**Source excerpt**.
9% SENIOR SECURED CONVERTIBLE DEBENTURE DUE FEBRUARY ___, 2011

EX-4.1 2 c52634_ex4-1.htm

Exhibit 4.1

EXHIBIT A

NEITHER THIS SECURITY NOR THE SECURITIES INTO WHICH THIS SECURITY IS CONVERTIBLE HAVE BEEN REGISTERED WITH THE SECURITIES AND EXCHANGE COMMISSION OR THE SECURITIES COMMISSION OF ANY STATE IN RELIANCE UPON AN EXEMPTION FROM REGISTRATION UNDER THE SECURITIES ACT OF 1933, AS AMENDED (THE “SECURITIES ACT”), AND, ACCORDINGLY, MAY NOT BE OFFERED OR SOLD EXCEPT PURSUANT TO AN EFFECTIVE REGISTRATION STATEMENT UNDER THE SECURITIES ACT OR PURSUANT TO AN AVAILABLE EXEMPTION FROM, OR IN A TRANSACTION NOT SUBJECT TO, THE REGISTRATION REQUIREMENTS OF THE SECURITIES ACT AND IN ACCORDANCE WITH APPLICABLE STATE SECURITIES LAWS AS EVIDENCED BY A LEGAL OPINION OF COUNSEL TO THE TRANSFEROR TO SUCH EFFECT, THE SUBSTANCE OF WHICH SHALL BE REASONABLY ACCEPTABLE TO THE COMPANY. THIS SECURITY AND THE SECURITIES ISSUABLE UPON CONVERSION OF THIS SECURITY MAY BE PLEDGED IN CONNECTION WITH A BONA FIDE MARGIN ACCOUNT OR OTHER LOAN SECURED BY SUCH SECURITIES.

**Records supplied**.
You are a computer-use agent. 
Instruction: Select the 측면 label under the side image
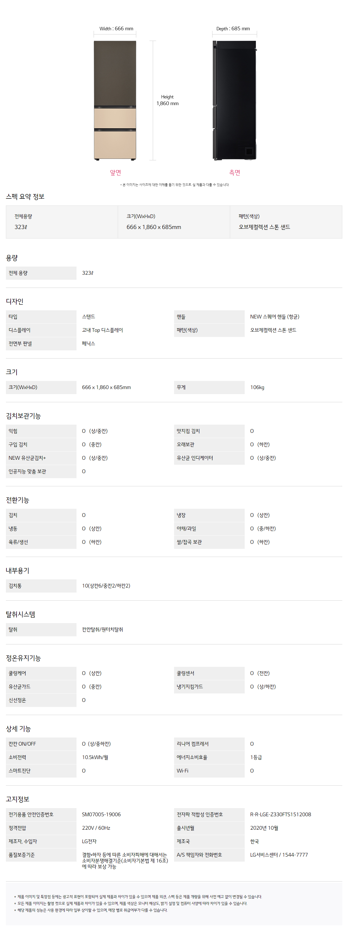234,173
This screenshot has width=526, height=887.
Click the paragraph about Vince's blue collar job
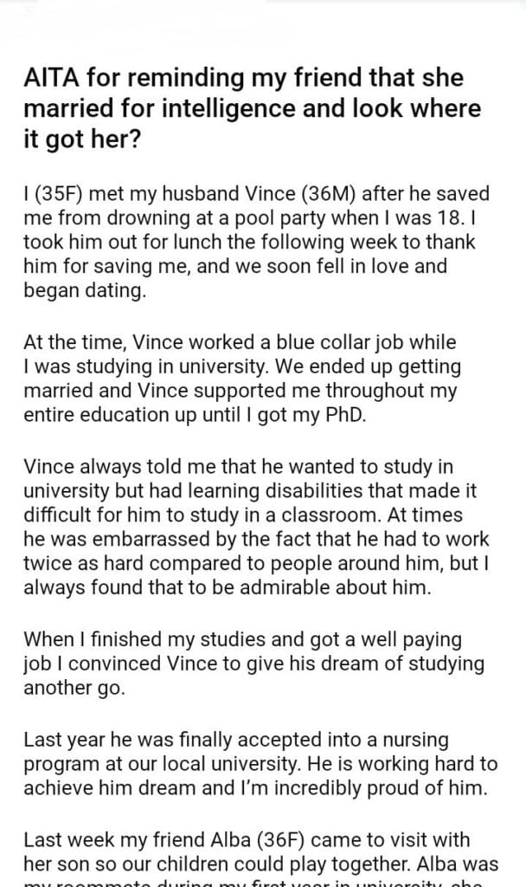242,379
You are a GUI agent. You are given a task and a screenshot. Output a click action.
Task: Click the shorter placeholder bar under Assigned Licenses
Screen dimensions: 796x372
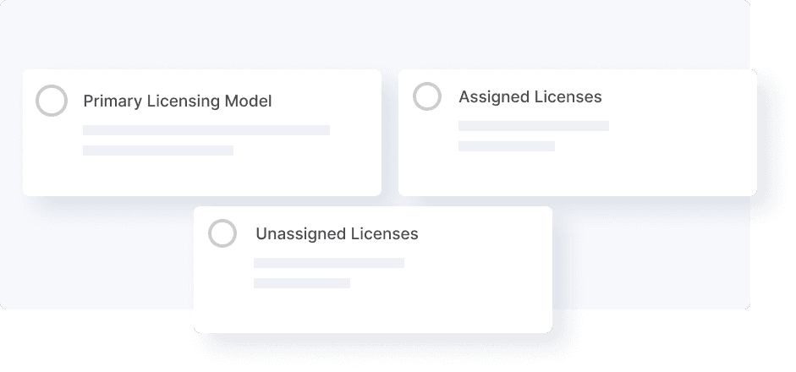[506, 146]
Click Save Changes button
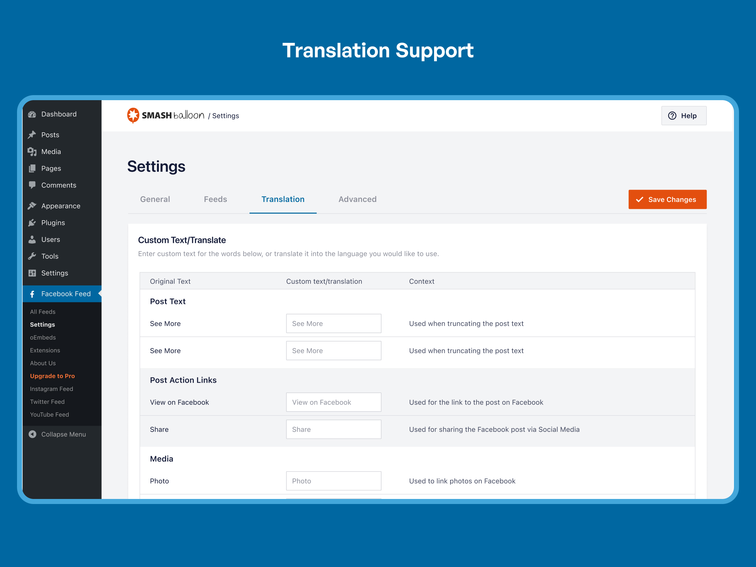 point(668,199)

**Written request**. Proceed with the debenture legend, picking up after its final sentence. The rows here can be set aside.

**Answer to the task**.
Original Issue Date: February ___, 2008
Original Conversion Price (subject to adjustment herein): $0.20

$_______________

9% SENIOR SECURED CONVERTIBLE DEBENTURE
DUE FEBRUARY ___, 2011

THIS DEBENTURE is one of a series of duly authorized and validly issued 9% Senior Secured Convertible Debentures of Fearless International, Inc., a Nevada corporation, (the “Company”), having its principal place of business at 972 Lincoln Road, Suite 200, Miami, FL 33139, Attention: Chief Executive Officer, 305 ###-###-####, designated as its 9% Senior Secured Convertible Debenture due February ___, 2011 (this debenture, the “Debenture” and, collectively with the other debentures of such series, the “Debentures”).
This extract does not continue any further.